Cioran plantea que, al expresarnos, perdemos subjetividad, es decir: para poder expresarnos, para decir lo que pasa en nuestro interior, debemos sacrificar parte de nosotros mismos, parte de la riqueza interior que tenemos. Y, curiosamente, el expresarse es una necesidad para muchos, sobre todo en momentos de sufrimiento y amor. Pero ¿por qué? Cioran plantea que la causa de este «querer expresarse» no es otra que la incapacidad que tienen la mayoría de las personas para poder dominar esa fuerza interna, ese paroxismo visceral de sentimientos, pasiones y experiencias que, mientras están dentro de nosotros, fluyen y se entrelazan de maneras extraordinariamente fecundas, dando lugar a una forma de vivir tan intensa, profunda, y con tanta tensión que parece que la muerte nos va a llevar en cualquier momento: vamos a morir de vivir.

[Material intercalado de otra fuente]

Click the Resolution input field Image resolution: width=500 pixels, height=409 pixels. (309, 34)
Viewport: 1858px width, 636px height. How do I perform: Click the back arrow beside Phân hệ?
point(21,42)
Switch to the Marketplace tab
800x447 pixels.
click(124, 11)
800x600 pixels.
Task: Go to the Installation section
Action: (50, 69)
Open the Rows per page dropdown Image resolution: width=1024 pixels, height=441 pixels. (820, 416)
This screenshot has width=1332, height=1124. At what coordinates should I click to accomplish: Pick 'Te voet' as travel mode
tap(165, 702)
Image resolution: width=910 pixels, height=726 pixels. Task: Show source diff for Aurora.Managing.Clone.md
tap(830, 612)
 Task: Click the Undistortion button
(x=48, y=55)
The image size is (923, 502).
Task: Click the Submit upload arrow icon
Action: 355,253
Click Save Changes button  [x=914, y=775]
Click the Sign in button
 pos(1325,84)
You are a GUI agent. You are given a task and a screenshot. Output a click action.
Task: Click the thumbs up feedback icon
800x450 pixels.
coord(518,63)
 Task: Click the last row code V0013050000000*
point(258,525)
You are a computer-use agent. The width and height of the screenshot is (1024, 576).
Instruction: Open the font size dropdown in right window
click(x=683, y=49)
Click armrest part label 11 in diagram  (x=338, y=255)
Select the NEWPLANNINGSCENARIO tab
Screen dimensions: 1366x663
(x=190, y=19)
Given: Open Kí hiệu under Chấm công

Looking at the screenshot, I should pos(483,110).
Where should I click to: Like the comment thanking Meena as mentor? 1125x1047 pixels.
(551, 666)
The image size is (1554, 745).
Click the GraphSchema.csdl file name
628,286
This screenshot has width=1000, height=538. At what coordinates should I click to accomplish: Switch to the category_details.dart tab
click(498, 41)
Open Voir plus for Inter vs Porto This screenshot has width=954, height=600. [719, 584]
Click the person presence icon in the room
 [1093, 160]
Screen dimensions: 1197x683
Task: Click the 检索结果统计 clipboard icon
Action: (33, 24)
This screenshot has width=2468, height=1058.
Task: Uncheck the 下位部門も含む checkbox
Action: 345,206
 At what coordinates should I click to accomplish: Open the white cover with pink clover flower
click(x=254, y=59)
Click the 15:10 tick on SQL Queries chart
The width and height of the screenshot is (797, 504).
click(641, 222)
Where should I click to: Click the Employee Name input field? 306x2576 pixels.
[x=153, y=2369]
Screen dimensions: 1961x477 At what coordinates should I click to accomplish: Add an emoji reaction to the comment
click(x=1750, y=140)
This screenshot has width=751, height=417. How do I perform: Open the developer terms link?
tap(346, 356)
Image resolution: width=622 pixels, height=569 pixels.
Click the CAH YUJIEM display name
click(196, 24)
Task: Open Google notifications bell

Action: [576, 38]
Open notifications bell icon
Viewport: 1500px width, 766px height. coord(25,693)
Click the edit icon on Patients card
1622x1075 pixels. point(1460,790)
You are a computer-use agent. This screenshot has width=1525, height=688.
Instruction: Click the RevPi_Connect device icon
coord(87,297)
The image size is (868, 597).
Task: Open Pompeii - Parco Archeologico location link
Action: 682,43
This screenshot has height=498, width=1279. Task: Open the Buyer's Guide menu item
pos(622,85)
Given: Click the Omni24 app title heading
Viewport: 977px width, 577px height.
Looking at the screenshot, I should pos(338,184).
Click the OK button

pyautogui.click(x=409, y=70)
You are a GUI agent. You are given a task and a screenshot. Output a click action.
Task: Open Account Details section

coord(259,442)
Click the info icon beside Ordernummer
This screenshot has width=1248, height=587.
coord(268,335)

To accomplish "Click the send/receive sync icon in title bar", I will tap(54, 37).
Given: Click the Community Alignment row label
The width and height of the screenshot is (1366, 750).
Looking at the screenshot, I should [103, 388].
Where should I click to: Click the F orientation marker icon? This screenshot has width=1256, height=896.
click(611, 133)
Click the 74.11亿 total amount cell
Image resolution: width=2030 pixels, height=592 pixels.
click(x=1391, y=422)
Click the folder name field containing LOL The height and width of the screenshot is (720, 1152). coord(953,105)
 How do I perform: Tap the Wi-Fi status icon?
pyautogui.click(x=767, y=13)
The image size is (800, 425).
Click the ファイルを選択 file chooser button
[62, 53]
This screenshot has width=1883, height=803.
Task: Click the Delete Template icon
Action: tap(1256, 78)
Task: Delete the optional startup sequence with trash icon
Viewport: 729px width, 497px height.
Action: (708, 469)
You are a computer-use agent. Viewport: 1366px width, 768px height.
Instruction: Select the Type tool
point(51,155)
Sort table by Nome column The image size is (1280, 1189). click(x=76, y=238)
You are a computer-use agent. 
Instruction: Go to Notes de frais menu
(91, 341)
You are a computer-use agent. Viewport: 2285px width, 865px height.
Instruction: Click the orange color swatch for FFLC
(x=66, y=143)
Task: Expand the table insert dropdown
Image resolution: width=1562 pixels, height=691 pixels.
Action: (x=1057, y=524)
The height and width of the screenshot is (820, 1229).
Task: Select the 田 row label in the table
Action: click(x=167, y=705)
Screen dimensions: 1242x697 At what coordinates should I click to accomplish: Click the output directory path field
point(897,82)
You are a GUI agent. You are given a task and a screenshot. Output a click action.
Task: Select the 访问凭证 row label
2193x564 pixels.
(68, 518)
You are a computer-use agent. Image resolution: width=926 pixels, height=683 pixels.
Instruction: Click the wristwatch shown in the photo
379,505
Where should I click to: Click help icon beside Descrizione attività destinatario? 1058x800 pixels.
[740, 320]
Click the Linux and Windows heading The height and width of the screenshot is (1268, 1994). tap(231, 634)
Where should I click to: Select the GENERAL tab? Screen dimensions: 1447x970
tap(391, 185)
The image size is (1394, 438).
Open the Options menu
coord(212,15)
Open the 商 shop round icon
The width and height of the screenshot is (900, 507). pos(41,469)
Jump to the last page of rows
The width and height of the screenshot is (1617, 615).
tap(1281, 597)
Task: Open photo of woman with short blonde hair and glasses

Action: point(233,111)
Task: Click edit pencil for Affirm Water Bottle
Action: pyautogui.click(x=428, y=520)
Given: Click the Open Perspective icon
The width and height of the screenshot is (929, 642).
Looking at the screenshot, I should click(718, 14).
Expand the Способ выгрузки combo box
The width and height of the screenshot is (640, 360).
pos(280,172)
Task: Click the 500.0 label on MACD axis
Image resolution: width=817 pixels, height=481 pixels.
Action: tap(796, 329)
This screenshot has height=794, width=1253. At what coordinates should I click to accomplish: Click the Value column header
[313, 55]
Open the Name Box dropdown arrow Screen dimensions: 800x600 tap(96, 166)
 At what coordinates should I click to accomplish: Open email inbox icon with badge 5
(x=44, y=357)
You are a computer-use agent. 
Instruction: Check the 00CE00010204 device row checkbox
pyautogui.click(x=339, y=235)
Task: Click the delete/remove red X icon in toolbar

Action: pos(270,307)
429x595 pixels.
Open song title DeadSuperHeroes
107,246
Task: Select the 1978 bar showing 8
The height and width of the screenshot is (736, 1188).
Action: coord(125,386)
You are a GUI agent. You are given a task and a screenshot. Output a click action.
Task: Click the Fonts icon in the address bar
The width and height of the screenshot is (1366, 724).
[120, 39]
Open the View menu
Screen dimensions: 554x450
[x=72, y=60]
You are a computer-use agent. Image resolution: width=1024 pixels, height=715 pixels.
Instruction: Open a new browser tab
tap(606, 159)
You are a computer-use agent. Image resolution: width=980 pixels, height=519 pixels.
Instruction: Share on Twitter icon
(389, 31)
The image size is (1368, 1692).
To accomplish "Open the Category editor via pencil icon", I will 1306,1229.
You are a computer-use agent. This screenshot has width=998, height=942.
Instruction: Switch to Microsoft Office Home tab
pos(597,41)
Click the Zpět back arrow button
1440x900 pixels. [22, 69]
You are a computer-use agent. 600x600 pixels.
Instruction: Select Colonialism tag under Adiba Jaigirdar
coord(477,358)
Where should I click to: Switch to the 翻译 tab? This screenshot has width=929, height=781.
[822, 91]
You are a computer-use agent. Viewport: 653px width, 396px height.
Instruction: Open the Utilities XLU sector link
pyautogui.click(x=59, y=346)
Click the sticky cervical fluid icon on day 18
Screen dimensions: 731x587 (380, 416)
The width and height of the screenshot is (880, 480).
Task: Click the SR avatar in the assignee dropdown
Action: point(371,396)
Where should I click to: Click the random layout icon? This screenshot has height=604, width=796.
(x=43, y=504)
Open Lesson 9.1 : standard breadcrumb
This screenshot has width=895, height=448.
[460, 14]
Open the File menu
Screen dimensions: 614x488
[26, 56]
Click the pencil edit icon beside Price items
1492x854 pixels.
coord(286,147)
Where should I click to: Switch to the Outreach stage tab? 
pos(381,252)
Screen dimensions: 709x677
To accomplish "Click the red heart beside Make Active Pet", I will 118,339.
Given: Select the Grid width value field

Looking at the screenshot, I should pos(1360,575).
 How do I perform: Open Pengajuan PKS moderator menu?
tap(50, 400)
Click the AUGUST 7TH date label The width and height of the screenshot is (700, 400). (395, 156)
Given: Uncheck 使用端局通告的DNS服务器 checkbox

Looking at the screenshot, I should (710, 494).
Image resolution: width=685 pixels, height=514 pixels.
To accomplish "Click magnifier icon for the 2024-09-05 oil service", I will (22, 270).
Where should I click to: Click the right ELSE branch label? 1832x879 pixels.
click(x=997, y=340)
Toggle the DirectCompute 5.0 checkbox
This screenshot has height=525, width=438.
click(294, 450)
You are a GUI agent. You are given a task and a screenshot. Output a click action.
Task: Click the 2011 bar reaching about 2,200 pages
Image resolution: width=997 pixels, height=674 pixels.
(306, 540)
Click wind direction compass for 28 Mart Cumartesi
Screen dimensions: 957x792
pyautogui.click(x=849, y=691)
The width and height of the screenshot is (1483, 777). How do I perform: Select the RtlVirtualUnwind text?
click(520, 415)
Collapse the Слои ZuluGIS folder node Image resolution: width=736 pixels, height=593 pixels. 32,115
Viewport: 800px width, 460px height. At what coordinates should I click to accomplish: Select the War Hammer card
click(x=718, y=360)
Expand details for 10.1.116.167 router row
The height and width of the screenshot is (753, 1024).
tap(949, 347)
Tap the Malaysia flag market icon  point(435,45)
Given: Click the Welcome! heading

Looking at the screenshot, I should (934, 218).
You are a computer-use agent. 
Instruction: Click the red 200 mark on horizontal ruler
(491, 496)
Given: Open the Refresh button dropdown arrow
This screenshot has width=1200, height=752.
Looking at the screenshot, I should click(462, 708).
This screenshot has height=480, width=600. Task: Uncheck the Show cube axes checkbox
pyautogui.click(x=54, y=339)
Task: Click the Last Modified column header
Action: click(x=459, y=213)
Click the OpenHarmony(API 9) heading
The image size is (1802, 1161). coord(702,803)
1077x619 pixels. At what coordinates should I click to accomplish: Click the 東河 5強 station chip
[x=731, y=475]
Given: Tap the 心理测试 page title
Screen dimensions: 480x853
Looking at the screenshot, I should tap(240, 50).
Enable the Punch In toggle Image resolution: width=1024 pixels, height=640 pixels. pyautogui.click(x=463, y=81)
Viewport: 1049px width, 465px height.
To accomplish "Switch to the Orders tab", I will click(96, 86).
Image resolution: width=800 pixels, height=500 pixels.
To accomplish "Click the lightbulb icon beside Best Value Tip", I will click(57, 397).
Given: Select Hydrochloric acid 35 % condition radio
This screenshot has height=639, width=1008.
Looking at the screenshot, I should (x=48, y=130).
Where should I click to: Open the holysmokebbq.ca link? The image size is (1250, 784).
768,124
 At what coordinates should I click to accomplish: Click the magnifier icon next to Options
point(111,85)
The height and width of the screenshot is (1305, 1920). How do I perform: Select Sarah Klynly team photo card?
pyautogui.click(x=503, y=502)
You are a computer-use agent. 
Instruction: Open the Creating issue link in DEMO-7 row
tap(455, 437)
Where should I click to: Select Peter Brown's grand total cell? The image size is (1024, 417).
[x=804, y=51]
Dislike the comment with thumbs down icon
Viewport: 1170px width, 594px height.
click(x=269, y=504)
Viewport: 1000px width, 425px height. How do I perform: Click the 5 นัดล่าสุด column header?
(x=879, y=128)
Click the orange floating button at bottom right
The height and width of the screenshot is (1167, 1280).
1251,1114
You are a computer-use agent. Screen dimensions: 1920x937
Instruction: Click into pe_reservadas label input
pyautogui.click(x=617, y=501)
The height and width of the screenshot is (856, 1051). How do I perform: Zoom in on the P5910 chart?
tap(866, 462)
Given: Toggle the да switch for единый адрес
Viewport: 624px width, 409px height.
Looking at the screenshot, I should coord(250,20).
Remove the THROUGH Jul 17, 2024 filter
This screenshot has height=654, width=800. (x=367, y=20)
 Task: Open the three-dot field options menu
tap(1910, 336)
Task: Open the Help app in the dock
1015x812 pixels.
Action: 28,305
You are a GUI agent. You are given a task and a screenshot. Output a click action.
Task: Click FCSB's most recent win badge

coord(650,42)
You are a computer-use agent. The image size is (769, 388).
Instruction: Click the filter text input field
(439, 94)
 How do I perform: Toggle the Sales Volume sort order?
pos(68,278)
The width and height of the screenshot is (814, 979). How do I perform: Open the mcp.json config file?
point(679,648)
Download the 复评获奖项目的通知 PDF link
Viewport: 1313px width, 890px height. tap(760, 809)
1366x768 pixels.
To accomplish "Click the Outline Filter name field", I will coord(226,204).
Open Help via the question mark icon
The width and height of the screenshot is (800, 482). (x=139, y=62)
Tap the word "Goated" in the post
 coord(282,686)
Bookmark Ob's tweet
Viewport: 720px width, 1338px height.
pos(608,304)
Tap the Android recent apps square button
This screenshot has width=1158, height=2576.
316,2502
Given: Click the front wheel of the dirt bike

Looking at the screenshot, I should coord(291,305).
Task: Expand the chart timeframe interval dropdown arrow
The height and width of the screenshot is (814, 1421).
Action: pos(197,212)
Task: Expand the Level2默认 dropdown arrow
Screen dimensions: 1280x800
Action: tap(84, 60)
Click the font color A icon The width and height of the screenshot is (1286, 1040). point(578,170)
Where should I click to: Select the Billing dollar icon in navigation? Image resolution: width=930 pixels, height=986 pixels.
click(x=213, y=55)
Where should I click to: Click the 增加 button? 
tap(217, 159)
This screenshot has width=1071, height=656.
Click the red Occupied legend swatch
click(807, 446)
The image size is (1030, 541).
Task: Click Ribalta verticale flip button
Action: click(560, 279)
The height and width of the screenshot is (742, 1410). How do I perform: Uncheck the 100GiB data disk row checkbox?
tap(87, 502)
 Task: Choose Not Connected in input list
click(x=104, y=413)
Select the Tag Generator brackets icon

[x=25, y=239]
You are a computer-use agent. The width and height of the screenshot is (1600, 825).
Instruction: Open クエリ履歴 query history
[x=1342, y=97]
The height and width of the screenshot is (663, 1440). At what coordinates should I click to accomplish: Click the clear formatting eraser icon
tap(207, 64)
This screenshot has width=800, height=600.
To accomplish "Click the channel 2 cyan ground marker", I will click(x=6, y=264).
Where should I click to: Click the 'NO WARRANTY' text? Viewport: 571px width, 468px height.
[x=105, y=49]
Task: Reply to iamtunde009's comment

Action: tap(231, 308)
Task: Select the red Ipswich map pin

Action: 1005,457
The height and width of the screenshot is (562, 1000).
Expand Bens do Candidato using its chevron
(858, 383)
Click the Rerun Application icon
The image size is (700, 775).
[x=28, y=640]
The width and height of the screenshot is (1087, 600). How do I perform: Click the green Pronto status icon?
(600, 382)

La primera vez que leí Emil Cioran: lirismo y lucidez, escrito por Rodrigo Castellano para la revista, lloré. Desconocía el motivo o, quizá, no quería decirlo en voz alta. Ya sabes lo que dicen: «Si lo dices, entonces se vuelve cien por cien real». Puede que exteriorizar todo lo que he construido y albergado en mi interior sea, ni más ni menos, derribar los propios cimientos de lo que llamo hogar. Sí. Hogar soy yo y mis pensamientos, mi bosque encantado y mi castillo, con todo lo que mi mundo conlleva.
Se podría decir que dentro de mí hay una muralla enorme que separa el bosque encantado del castillo. En el castillo nacen todos y cada uno de los sentimientos. Se generan en ese núcleo de mi hogar, sin excepción. Allí, afloran la armonía y la euforia, la admiración, el afecto y la gratitud; también están presentes, a veces, el enfado y la tristeza. Y si hay algo de lo que me he dado cuenta es de que ni siquiera lo que nos dedicamos años a construir es perfecto.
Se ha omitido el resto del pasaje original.